Ne me dites pas que ce qui suit ne vous est jamais arrivé…

Vous êtes en train de préparer un bon petit plat et au moment d’ajouter le sel, vous constatez que la boîte est désespérément vide. Zut de zut ! Il va falloir descendre chez l’épicier du coin… C’est une chance qu’il en reste un près de chez vous… Ah oui, c’est vrai : chez lui le sel coûte deux fois plus cher qu’à l’hypermarché – qui n’est qu’à quelques minutes (en voiture, il est vrai). Bah ! Qu’à cela ne tienne, au moins vous ne serez pas obligé(e) de discuter avec l’épicière. Qu’est-ce qu’on peut perdre comme temps à être aimable avec les gens.

Allez ! C’est décidé, vous prenez les clés de votre automobile, direction l’hyper. Ah ! L’hypermarché, son grand parking et tous ces gens qui se moquent éperdument de vous. Tiens, vous ne l’aviez pas vu celui-là, coup de chance il ne vous avait pas vu non plus. Trêve de plaisanterie, il vous faut du sel. Mince ! Il y a la queue aux caisses. Tant pis, maintenant que vous êtes là, vous ne pouvez plus reculer. Vous ne prenez pas de caddie, un panier suffira. Un panier, pour une boîte de sel ?

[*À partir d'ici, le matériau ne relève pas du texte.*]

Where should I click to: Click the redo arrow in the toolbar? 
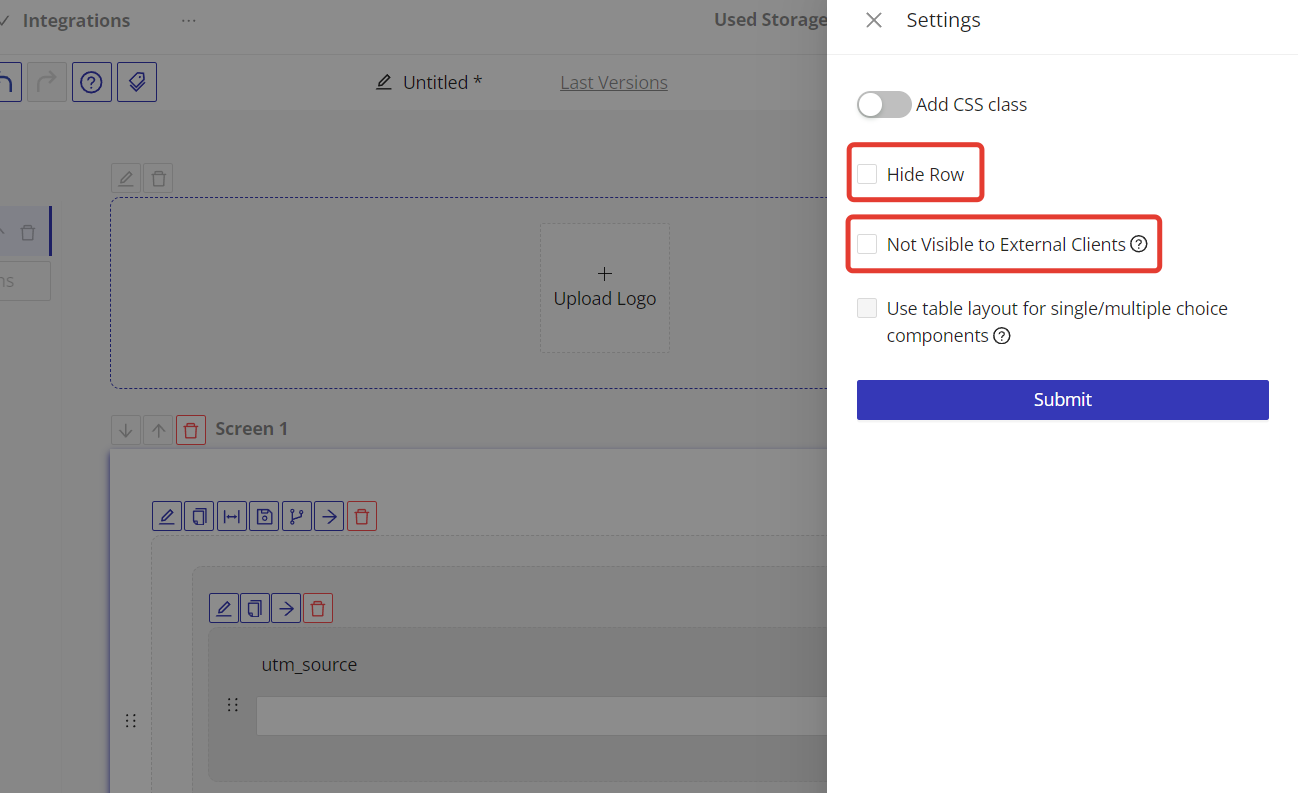(46, 83)
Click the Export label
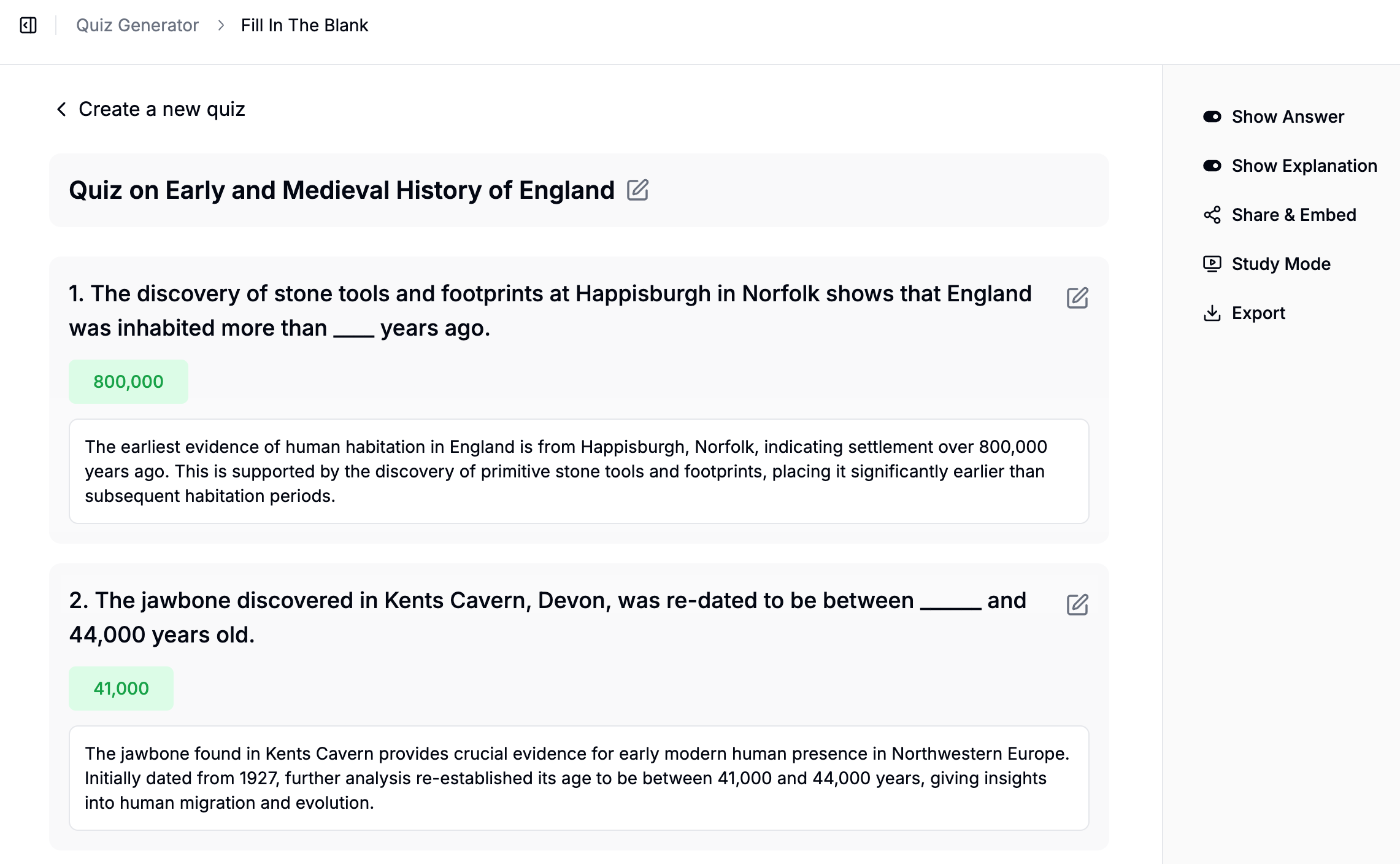 1258,313
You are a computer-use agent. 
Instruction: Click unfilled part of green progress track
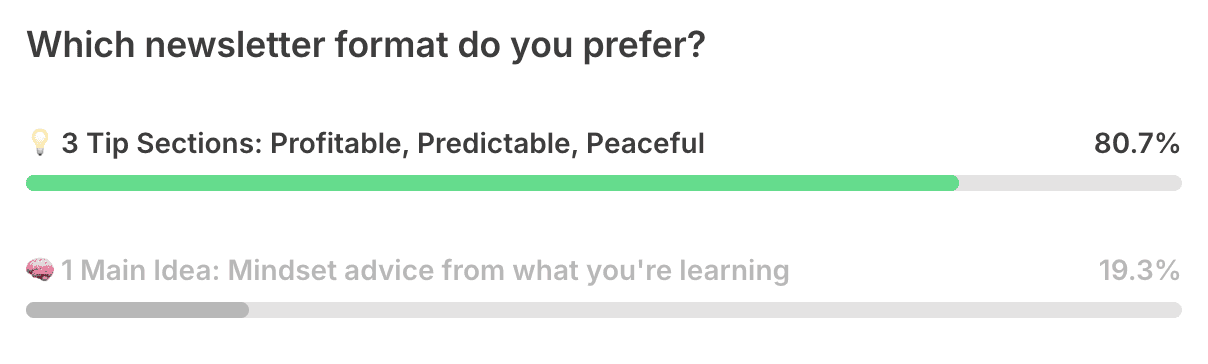[1070, 183]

Une toute petite heure plus tard, vous rentrez tranquillement chez vous. C’est tellement agréable de se poser au calme. Vous ouvrez donc vos sacs. Vos sacs ? Mais vous n’aviez presque rien à acheter. En fait, vous aviez « besoin » de deux ou trois choses et vous avez profité de l’occasion. Bien, dépêchez-vous maintenant, vous devez terminer de préparer le repas. En avant pour le grand déballage : un DVD, un bouquin, deux ou trois trucs à grignoter, un T-shirt, bref, tout un tas de choses… Presque 80 € quand même, mais vous avez économisé 1 € sur le sel, n’est-ce pas ! Ce n’est pas si mal. LE SEL ! Catastrophe, vous avez oublié d’en prendre. Rassurez-vous, l’épicier reste ouvert tard. Belle économie et joli bilan carbone.